On the Diplomatic Front, U.S. Makes Few Inroads

Times Staff Writers

After months of angry confrontations among allies over the Bush administration's drive to oust Saddam Hussein, diplomatic relations were further strained Friday amid talk of plans for rebuilding Iraq after the anticipated fall of Hussein's regime.

French President Jacques Chirac, who led the effort in the U.N. Security Council to block military action against Iraq, said that only the United Nations had the power to run postwar Iraq, and threatened to veto any resolution that would allow the United States and Britain to administer the country -- even though no such resolution has been formally proposed yet.

"That would justify the war after the event," Chirac told reporters in Brussels.

U.S. and British diplomats fumed privately that the French were willing to jeopardize humanitarian aid efforts to the Iraqis in order to register their antiwar stance. A French diplomat said such criticism was "totally unfair."

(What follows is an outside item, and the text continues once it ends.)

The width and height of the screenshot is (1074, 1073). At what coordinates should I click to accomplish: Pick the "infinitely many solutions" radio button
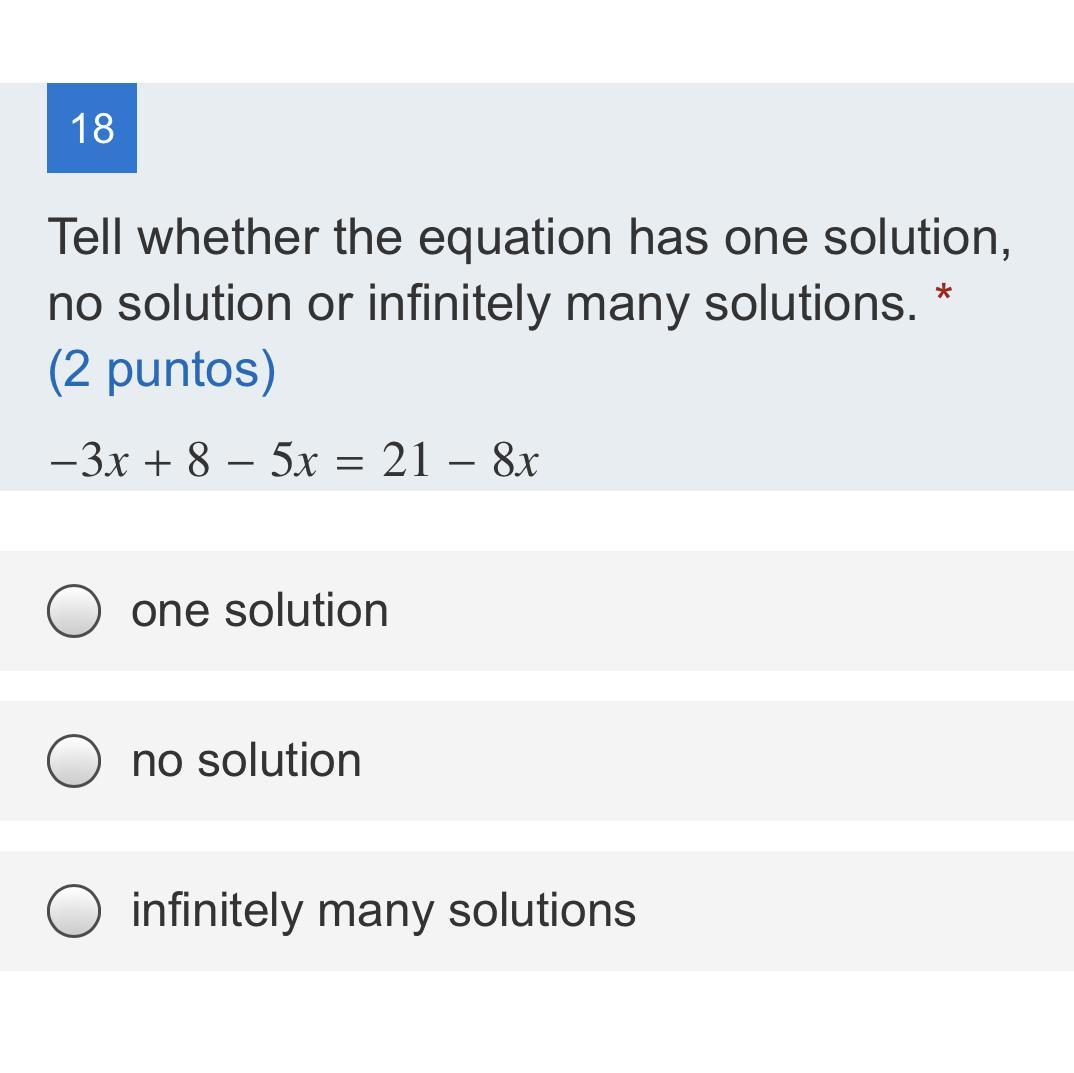point(74,910)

The Bush administration had expected that wavering nations would rush to support the U.S.-led attack once it began, but the antiwar camp hardened its stance.

France and Russia have made it clear that they consider the U.S.-led war to be illegitimate and will fight any international diplomatic moves, even involving humanitarian aid, that might appear to justify it.

State Department spokesman Richard Boucher said the U.S. already was contributing $105 million to the U.N. and other agencies for humanitarian relief for Iraq. He declined to say whether the U.S. would agree to give the U.N. a political mandate or limit it to a humanitarian role.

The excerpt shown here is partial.